Consider this case: you’re launching several Async Compute jobs. They need some input buffers to be uploaded, and some output buffers to be read back.
How do you minimize the time it takes to get all the outputs back to the CPU? I’m focusing on D3D12 and Windows for this article.
–
One obvious thing to add here is a Copy Queue. The uploads/readbacks might be a bit faster (because Copy Queues are good at saturating the PCIe bus) and it should free some time on the Compute Queue itself, right?
However this is what happens:
That’s because the obvious way of implementing this is to make the Compute Queue wait for the Copy Queue (until “Upload 1” is finished) and then make the Copy Queue wait for the Compute Queue (until “Dispatch 1” is finished).
So when the “CPU 2” thread submits its work, both queues are already “busy” waiting, and the entire thing is delayed.
What can be done?
One option would be to have two Compute Queues and two Copy Queues.

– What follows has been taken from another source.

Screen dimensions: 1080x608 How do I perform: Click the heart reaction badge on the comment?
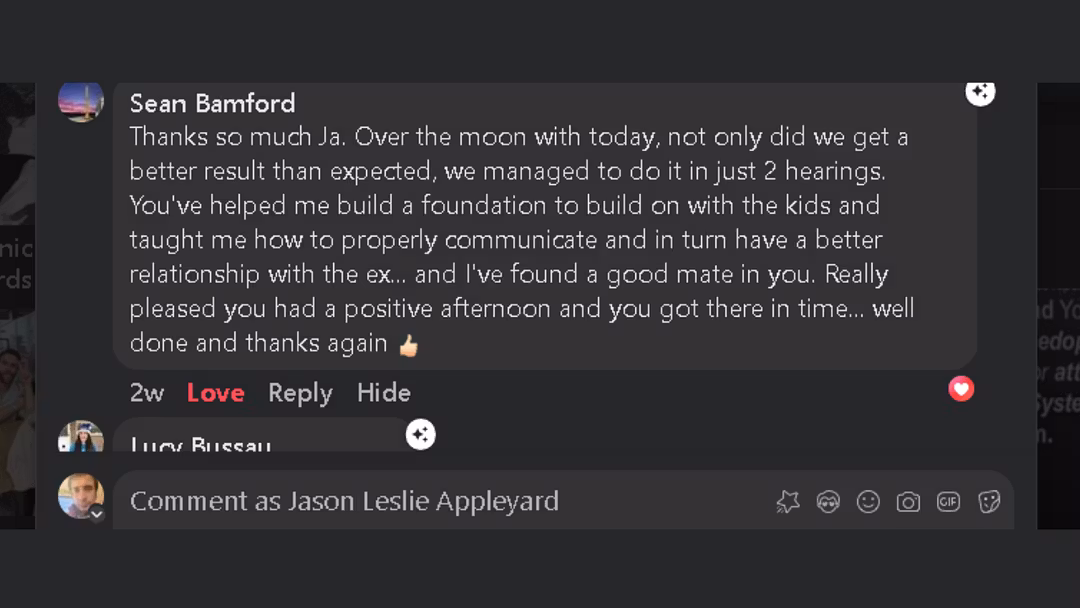coord(961,389)
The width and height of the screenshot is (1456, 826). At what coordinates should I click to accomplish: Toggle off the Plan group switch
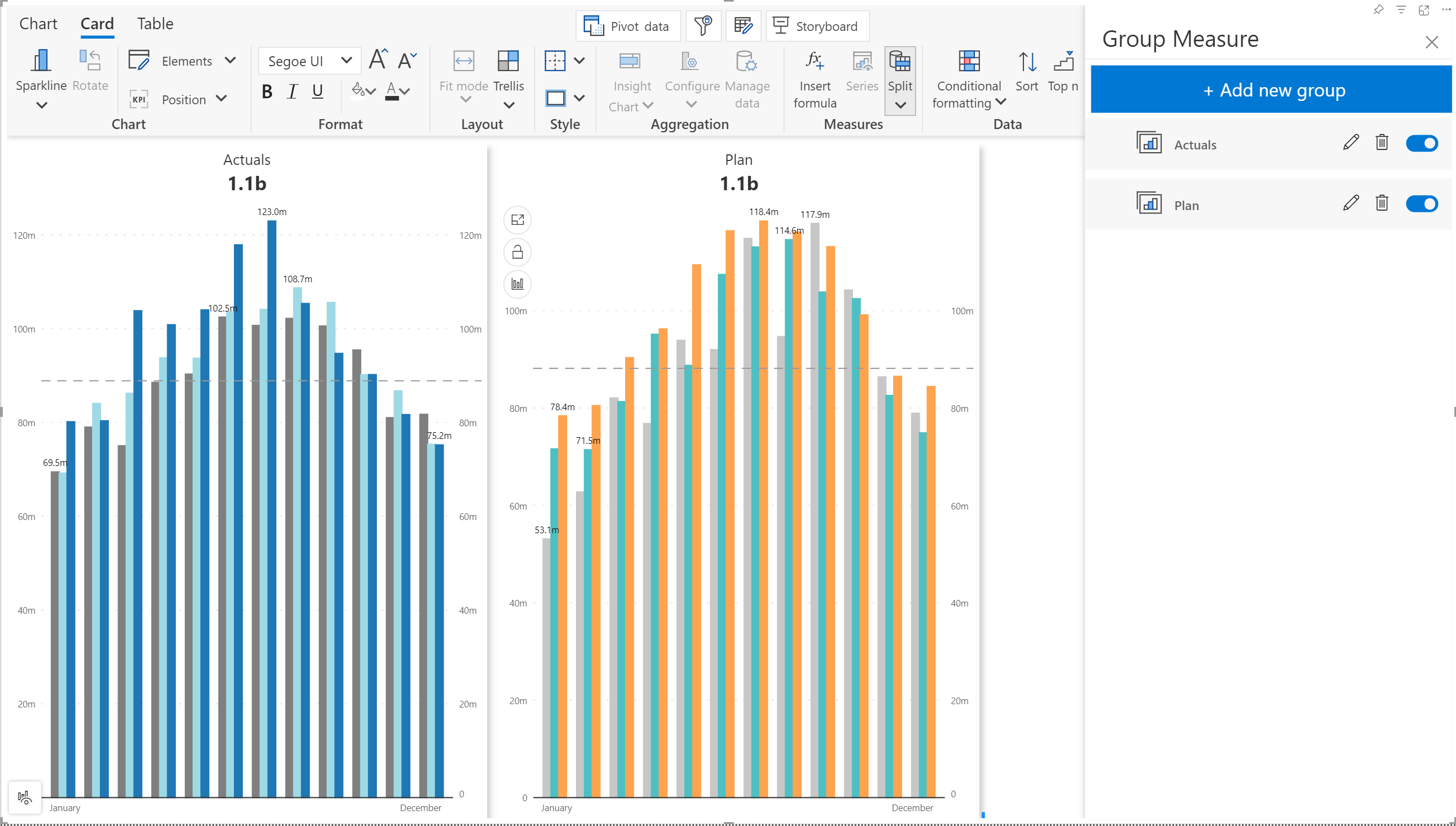pos(1421,203)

That’s maybe fine with two, but it might become complicated with more jobs. Having N queues (eg. one per thread) would work (there are no hard limits on the number of queues) but then synchronizing all of it with the Direct Queue, and keeping track of how resources get uploaded, sounds annoyingly complicated.
One other option would be to have a Copy Queue for uploads, and one for readbacks. The complexity is already much more manageable, but it opens up this case:
Here, “Readback 2” gets submitted first, because submitting anything is a race between “CPU 1” and “CPU 2”, and “Readback 1” has to wait a very long time.
You could fix that by mutexing the whole process, but ExecuteCommandLists
is an expensive call, so making it even more serial isn’t ideal.
Yet another option (my favorite) is to not make the queues wait at all! Instead, have a thread wait on the queue, and submit the work when it’s the right time.
Here the “Upload 1” and “Upload 2” are submitted immediately, but “Dispatch 1” and “Dispatch 2” are queued on the CPU side and submitted by that waiting thread once the corresponding upload is finished. Same thing with “Readback 1” and “Readback 2”.
So what do you need to set that up exactly?
- A Fence per queue (you should already have that)
- An extra thread
- For each queue, an array of waiting Command Lists (sorted based on the Fence value they need to wait)
- An extra Win32 Event to wake up the thread when a new Command List is added to the array
The trick is to use WaitForMultipleObjects
to make the thread wait until either: one of the Fences reach a value a Command List wants in OR a new Command List is added to the front of the list.
It adds a little bit of delay because now the ExecuteCommandLists
will only start when the GPU is already done with the dependent work (and that function is quite slow), but it’s relatively simple and removes the worst cases very nicely.
This is what it looks like with all the details:
Note: If one thread is not enough to submit all the Command Lists without causing extra delays, you can very easily change that to one thread per queue.
–
Bonus: if there are background loadings at the same time, this might also happen:
Here again you might think that adding a second Copy Queue would solve it. But dependeing on how the hardware queues are assigned, it might look like this:
However, there is a simple solution! Command queues accept a priority value on creation, set it to D3D12_COMMAND_QUEUE_PRIORITY_HIGH
and enjoy the copies nicely overlapping.
And that’s it!
Thanks to Jesse Natalie and Matthäus Chajdas who answered my questions when I started looking into this.